L’île terrible

1
Le grand Stephen

— Steve *, taisez-vous !

* Diminutif du prénom Stephen.

Au fond de la classe, le grand Stephen n’a pas bronché, comme si cet ordre ne le concernait pas. Il poursuit tranquillement son tapage, un brin goguenard, sous les yeux d’un jeune maître décontenancé. Sans s’émouvoir le moins du monde, l’élève interpellé discute à haute voix et apostrophe bruyamment ses voisins de table, laissant tomber volontairement livres et plumier sur le parquet ou faisant grincer à tout moment le couvercle de son pupitre.

Bref, depuis qu’il est là, c’est le désordre, un désordre quasi permanent.

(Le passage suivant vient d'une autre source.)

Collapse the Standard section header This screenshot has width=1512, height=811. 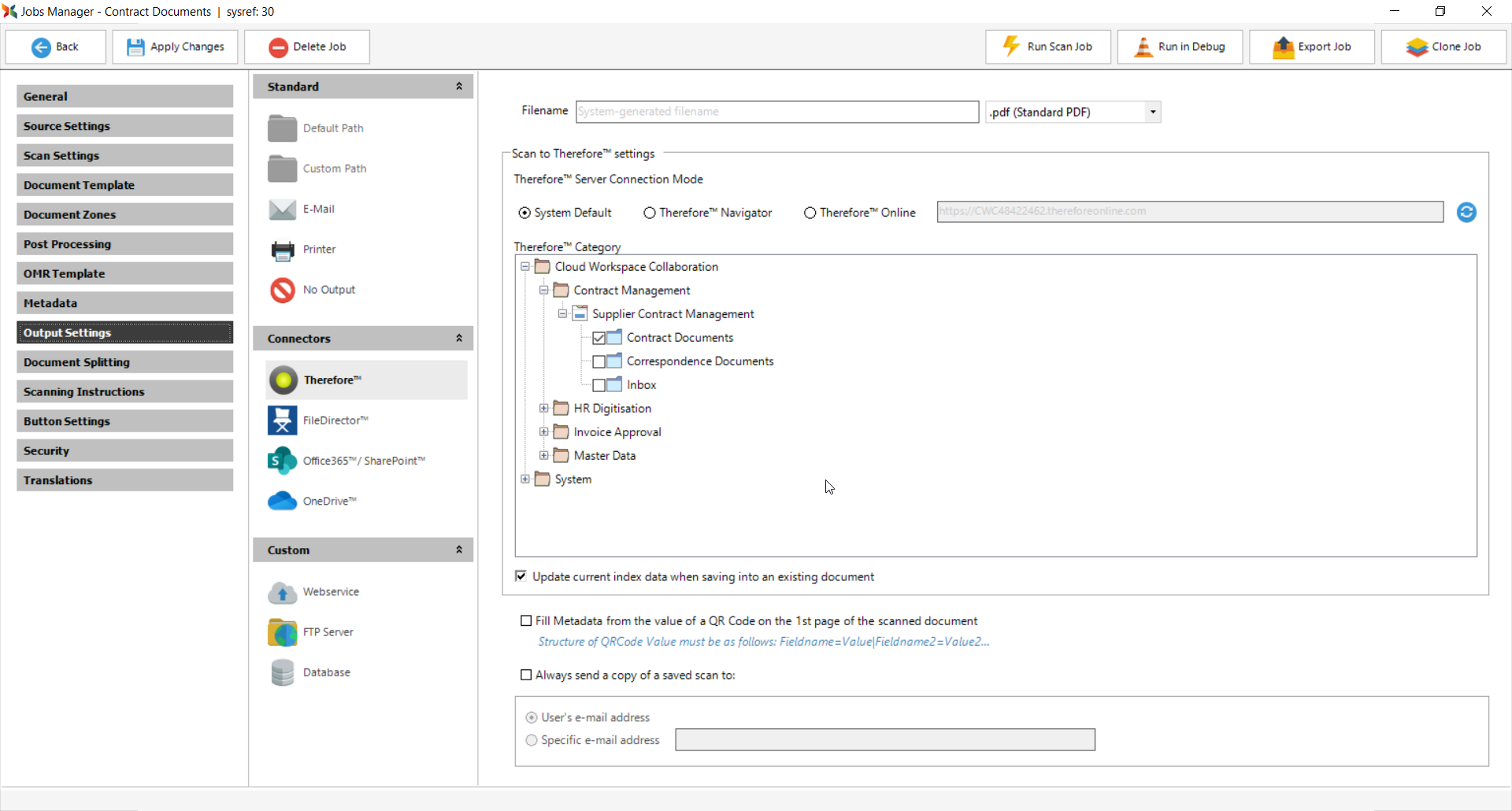pos(459,87)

Impossible de travailler avec lui. Il faut donc en finir avec ce trublion.

— Oui ou non, Steve, voulez-vous vous taire ?

Peine inutile. John Paton, le nouvel instituteur, a beau lui répéter de se tenir tranquille, Stephen fait la sourde oreille, avec la même arrogance, le même sourire qui sortirait de ses gonds le plus sanctifié. Bâti comme un chêne, il ne craint personne, pas même le maître. Le pire est que la classe tout entière, encouragée par l’assurance tranquille du grand garçon, entre elle aussi dans la rébellion. Une rébellion cachée, sourde, mais qu’on devine aisément dans les sourires entendus, les regards furtifs, les objets qui tombent à tout instant. et, surtout, la mauvaise volonté qui s’affirme de plus en plus, chez tous.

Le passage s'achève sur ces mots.